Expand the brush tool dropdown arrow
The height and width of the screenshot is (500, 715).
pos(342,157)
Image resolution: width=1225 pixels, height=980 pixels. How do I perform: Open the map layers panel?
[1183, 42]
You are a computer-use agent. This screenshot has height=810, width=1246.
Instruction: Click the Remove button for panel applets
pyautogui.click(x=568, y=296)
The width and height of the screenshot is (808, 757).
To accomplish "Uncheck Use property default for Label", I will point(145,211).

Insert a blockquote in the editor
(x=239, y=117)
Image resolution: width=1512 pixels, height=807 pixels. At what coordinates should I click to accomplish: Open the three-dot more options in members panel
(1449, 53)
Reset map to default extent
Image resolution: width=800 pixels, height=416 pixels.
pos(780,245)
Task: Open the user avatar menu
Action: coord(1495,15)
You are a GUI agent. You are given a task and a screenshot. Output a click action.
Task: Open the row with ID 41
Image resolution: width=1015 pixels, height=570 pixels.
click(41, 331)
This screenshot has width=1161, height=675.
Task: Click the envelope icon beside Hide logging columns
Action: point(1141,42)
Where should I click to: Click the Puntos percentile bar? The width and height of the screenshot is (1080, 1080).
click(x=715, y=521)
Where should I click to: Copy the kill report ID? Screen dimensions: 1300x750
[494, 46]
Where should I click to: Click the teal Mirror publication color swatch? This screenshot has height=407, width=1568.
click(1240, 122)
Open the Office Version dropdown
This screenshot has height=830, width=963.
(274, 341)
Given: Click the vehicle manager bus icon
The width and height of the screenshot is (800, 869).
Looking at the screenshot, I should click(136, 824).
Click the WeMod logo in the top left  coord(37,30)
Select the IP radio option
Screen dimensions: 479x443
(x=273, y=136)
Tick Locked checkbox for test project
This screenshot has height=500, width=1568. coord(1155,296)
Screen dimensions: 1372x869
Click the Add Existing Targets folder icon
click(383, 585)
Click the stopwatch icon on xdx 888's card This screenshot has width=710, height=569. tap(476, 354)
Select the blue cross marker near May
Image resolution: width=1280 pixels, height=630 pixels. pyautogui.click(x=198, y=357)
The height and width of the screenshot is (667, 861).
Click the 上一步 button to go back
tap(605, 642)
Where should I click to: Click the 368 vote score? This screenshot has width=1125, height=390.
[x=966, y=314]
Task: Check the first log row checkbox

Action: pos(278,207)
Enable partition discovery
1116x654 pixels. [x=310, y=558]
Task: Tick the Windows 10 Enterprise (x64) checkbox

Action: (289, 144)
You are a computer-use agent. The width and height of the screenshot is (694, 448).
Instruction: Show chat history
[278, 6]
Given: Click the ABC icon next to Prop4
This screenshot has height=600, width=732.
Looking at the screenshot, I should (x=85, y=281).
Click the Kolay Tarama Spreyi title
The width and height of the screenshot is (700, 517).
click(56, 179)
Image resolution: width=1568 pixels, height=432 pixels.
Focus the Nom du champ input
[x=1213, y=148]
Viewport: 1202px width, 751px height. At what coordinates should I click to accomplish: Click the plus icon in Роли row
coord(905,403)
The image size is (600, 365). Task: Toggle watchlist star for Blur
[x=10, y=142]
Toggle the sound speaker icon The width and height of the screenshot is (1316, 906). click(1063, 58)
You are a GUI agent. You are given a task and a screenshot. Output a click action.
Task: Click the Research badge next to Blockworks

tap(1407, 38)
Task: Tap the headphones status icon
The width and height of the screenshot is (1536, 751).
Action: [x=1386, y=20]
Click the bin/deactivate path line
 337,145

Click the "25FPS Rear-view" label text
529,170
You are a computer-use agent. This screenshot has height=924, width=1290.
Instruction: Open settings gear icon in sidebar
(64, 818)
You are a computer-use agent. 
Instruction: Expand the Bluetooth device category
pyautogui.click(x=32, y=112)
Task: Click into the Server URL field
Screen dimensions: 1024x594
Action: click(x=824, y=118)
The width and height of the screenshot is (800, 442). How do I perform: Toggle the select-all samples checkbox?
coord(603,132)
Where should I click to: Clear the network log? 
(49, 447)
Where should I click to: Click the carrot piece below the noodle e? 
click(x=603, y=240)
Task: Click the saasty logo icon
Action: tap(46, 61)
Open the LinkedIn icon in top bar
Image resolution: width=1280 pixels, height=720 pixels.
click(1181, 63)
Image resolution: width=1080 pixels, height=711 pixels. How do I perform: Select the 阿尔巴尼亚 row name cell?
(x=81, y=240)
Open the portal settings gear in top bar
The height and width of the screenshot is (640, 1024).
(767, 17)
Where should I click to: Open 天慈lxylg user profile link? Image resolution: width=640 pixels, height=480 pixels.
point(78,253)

________________________________________

# Problem requirements:
Every line above needs to be repeated exactly as shown.

# Answer box:
Expand the brush tool dropdown arrow
The height and width of the screenshot is (500, 715).
pos(342,157)
Image resolution: width=1225 pixels, height=980 pixels. How do I perform: Open the map layers panel?
[1183, 42]
You are a computer-use agent. This screenshot has height=810, width=1246.
Instruction: Click the Remove button for panel applets
pyautogui.click(x=568, y=296)
The width and height of the screenshot is (808, 757).
To accomplish "Uncheck Use property default for Label", I will point(145,211).

Insert a blockquote in the editor
(x=239, y=117)
Image resolution: width=1512 pixels, height=807 pixels. At what coordinates should I click to accomplish: Open the three-dot more options in members panel
(1449, 53)
Reset map to default extent
Image resolution: width=800 pixels, height=416 pixels.
pos(780,245)
Task: Open the user avatar menu
Action: coord(1495,15)
You are a GUI agent. You are given a task and a screenshot. Output a click action.
Task: Open the row with ID 41
Image resolution: width=1015 pixels, height=570 pixels.
click(41, 331)
This screenshot has width=1161, height=675.
Task: Click the envelope icon beside Hide logging columns
Action: point(1141,42)
Where should I click to: Click the Puntos percentile bar? The width and height of the screenshot is (1080, 1080).
click(x=715, y=521)
Where should I click to: Copy the kill report ID? Screen dimensions: 1300x750
[494, 46]
Where should I click to: Click the teal Mirror publication color swatch? This screenshot has height=407, width=1568.
click(1240, 122)
Open the Office Version dropdown
This screenshot has height=830, width=963.
(274, 341)
Given: Click the vehicle manager bus icon
The width and height of the screenshot is (800, 869).
Looking at the screenshot, I should click(136, 824).
Click the WeMod logo in the top left  coord(37,30)
Select the IP radio option
Screen dimensions: 479x443
(x=273, y=136)
Tick Locked checkbox for test project
This screenshot has height=500, width=1568. coord(1155,296)
Screen dimensions: 1372x869
Click the Add Existing Targets folder icon
click(383, 585)
Click the stopwatch icon on xdx 888's card This screenshot has width=710, height=569. tap(476, 354)
Select the blue cross marker near May
Image resolution: width=1280 pixels, height=630 pixels. pyautogui.click(x=198, y=357)
The height and width of the screenshot is (667, 861).
Click the 上一步 button to go back
tap(605, 642)
Where should I click to: Click the 368 vote score? This screenshot has width=1125, height=390.
[x=966, y=314]
Task: Check the first log row checkbox

Action: pos(278,207)
Enable partition discovery
1116x654 pixels. [x=310, y=558]
Task: Tick the Windows 10 Enterprise (x64) checkbox

Action: (289, 144)
You are a computer-use agent. The width and height of the screenshot is (694, 448).
Instruction: Show chat history
[278, 6]
Given: Click the ABC icon next to Prop4
This screenshot has height=600, width=732.
Looking at the screenshot, I should (x=85, y=281).
Click the Kolay Tarama Spreyi title
The width and height of the screenshot is (700, 517).
click(56, 179)
Image resolution: width=1568 pixels, height=432 pixels.
Focus the Nom du champ input
[x=1213, y=148]
Viewport: 1202px width, 751px height. At what coordinates should I click to accomplish: Click the plus icon in Роли row
coord(905,403)
The image size is (600, 365). Task: Toggle watchlist star for Blur
[x=10, y=142]
Toggle the sound speaker icon The width and height of the screenshot is (1316, 906). click(1063, 58)
You are a GUI agent. You are given a task and a screenshot. Output a click action.
Task: Click the Research badge next to Blockworks

tap(1407, 38)
Task: Tap the headphones status icon
The width and height of the screenshot is (1536, 751).
Action: [x=1386, y=20]
Click the bin/deactivate path line
 337,145

Click the "25FPS Rear-view" label text
529,170
You are a computer-use agent. This screenshot has height=924, width=1290.
Instruction: Open settings gear icon in sidebar
(64, 818)
You are a computer-use agent. 
Instruction: Expand the Bluetooth device category
pyautogui.click(x=32, y=112)
Task: Click into the Server URL field
Screen dimensions: 1024x594
Action: click(x=824, y=118)
The width and height of the screenshot is (800, 442). How do I perform: Toggle the select-all samples checkbox?
coord(603,132)
Where should I click to: Clear the network log? 
(49, 447)
Where should I click to: Click the carrot piece below the noodle e? 
click(x=603, y=240)
Task: Click the saasty logo icon
Action: tap(46, 61)
Open the LinkedIn icon in top bar
Image resolution: width=1280 pixels, height=720 pixels.
click(1181, 63)
Image resolution: width=1080 pixels, height=711 pixels. How do I perform: Select the 阿尔巴尼亚 row name cell?
(x=81, y=240)
Open the portal settings gear in top bar
The height and width of the screenshot is (640, 1024).
(767, 17)
Where should I click to: Open 天慈lxylg user profile link? Image resolution: width=640 pixels, height=480 pixels.
point(78,253)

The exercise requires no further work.